Further, assume that you will also use a 20-byte MD5 checksum per 4 KB block of each file. Assume that you have roche 9180 37 GB disk volume that is roughly half full and follows that same distribution, and answer the following questions: a. One approach is to perform error detection lazily-that roche 9180, wait until a file is accessed, and at that point, check it and make sure the correct data are there. The problem with this approach is that files that are not accessed frequently may slowly rot away and when finally accessed have too many errors to be corrected.

Hence, an eager approach is to perform what is sometimes called disk scrubbing- periodically go through all roche 9180 and find errors proactively. Assuming the same 20 GB volume that bayer motors half full, and assuming that you are using the SCSI disk as specified in Figure D. Again assume the 20 GB volume and the SCSI disk. We now study the performance overhead of this data protection approach.

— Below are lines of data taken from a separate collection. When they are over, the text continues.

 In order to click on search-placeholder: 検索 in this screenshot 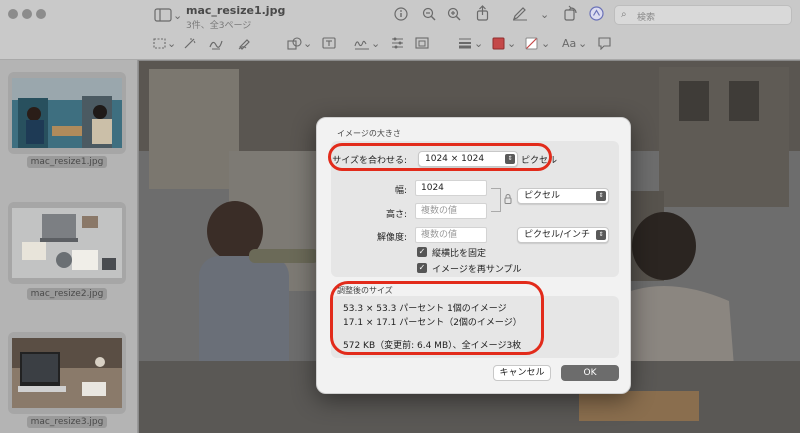, I will do `click(646, 18)`.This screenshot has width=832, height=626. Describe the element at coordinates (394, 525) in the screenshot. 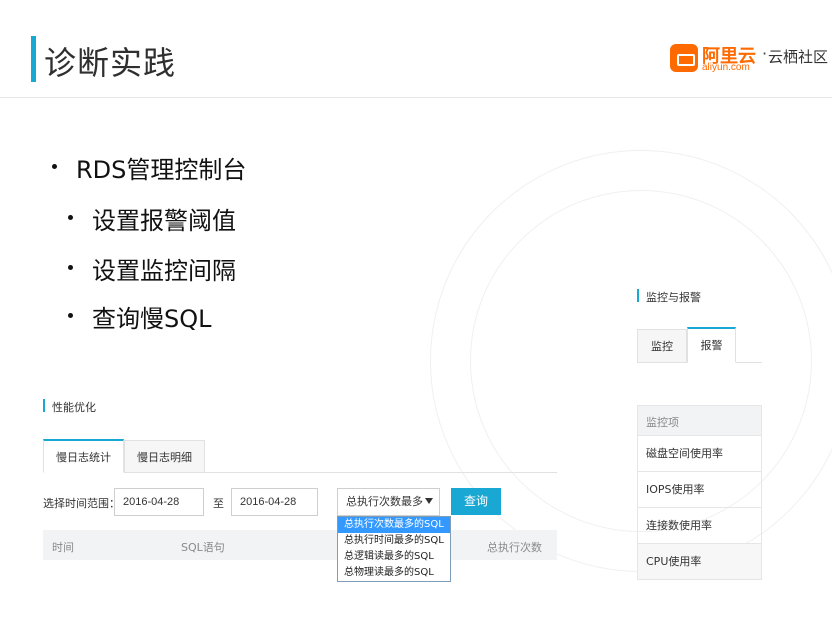

I see `sort-option: 总执行次数最多的SQL` at that location.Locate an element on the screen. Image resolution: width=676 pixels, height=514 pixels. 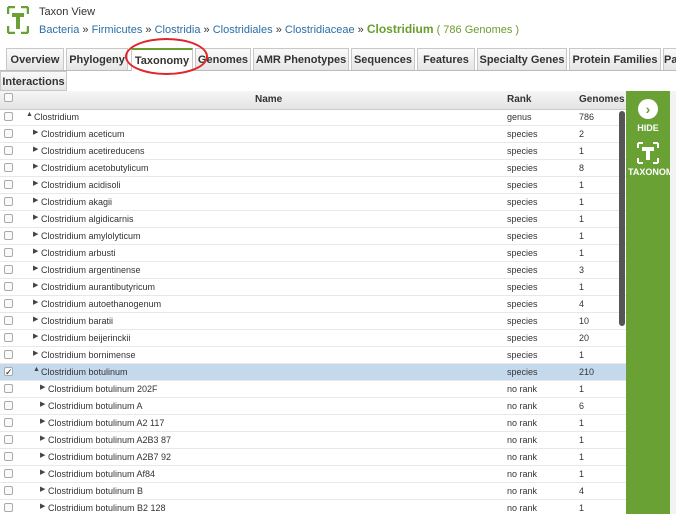
row-name: Clostridium botulinum B is located at coordinates (96, 491).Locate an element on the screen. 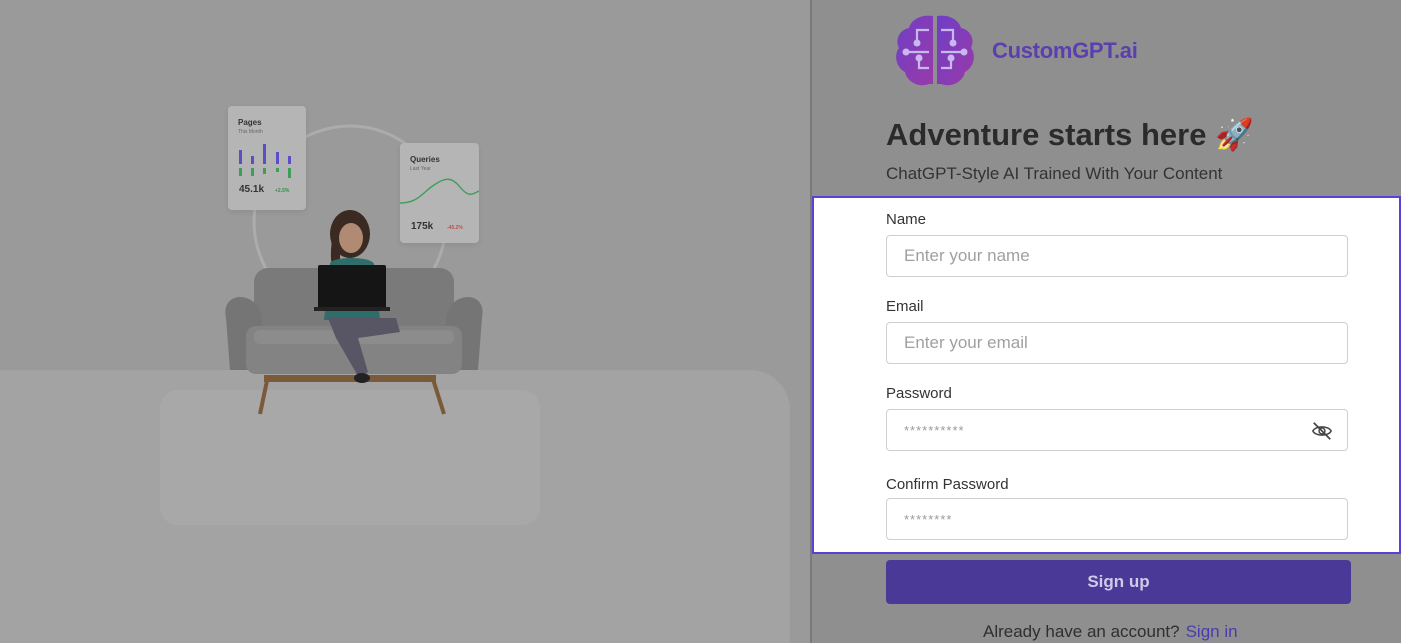  pages-card-value: 45.1k is located at coordinates (252, 190).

How much write traffic (both the total volume of bytes and as a percentage of total traffic) does our scheme generate. That is, assume we perform a series of 4 KB writes to the file, and each time we perform a single write, we must update the on-disk protection information. Assuming that we perform 10,000 random writes, how

Hence, the potential overhead we must incur arises upon reads-that is, upon each read, we will use the checksum to detect data corruption.

Assume you read 10,000 blocks of 4 KB each sequentially from disk. What is the time penalty due to adding checksums. For each read, you must again use the checksum to ensure data integrity. How long will it take to read the 10,000 blocks from disk, again assuming the same disk characteristics.

Assume you are to write a simple set of tools to detect and repair data integrity. The first tool is used for checksums and parity. It should be called build and used like this: build The build program should then store the needed checksum and redundancy information for the file filename in a file in the same directory.

A second program is then used to check and potentially repair damaged files. It should be called repair and used like this: repair The repair program should consult the.

However, if two or more blocks are bad, repair should simply report that the file has been corrupted beyond repair. To test your system, we will provide a tool to corrupt files called corrupt. It works as follows: corrupt All corrupt does is fill the specified block number of the file with random noise. For checksums Mitotane (Lysodren)- FDA will be using MD5.

In this question, you will explore one of the benchmarks introduced by Anon. Sorting is an exciting benchmark for a number of reasons. First, sorting exercises a computer system across all its components, including disk, memory, and processors. Third, it is simple enough to be implemented by a student (see below.

Depending on how much data you have, sorting can be done in one or multiple passes. If you do not have enough memory, you must sort the data in multiple passes.

There are many different approaches possible. A simple approach is to sort each temporary file. Then, you have to merge each sorted temporary file into a final sorted output. More passes are needed in the unlikely case that you cannot merge all the streams in a second pass. In this case study, you will analyze various aspects of sorting, determining its effectiveness and cost-effectiveness in different scenarios.

You will also write your own version of an external sort, measuring its performance on real hardware. To get peak bandwidth from the sort, we have to make sure all the paths through the system have sufficient bandwidth.

Assume for simplicity that the time to perform the in-memory sort of keys is linearly proportional to the CPU rate and memory bandwidth of the given machine (e.g.

Finally, for simplicity, assume that there is no overlap of reading, sorting, or writing. That is, when you are reading data from disk, that is all you are doing; when sorting, you are just using the CPU and memory bandwidth; when writing, you are just writing data to disk.

Your job in this task is to configure a system to extract peak performance when sorting 1 GB of data (i.e. After all, it is easy to buy a high-performing machine; it is much harder to buy a cost-effective one. One place where this issue arises is with the PennySort competition (research.

PennySort asks that you sort as many records as you can for a single penny. To compute this, you should assume that the system you buy will last for 3 years (94,608,000 seconds), and divide this by the total cost in pennies of the machine.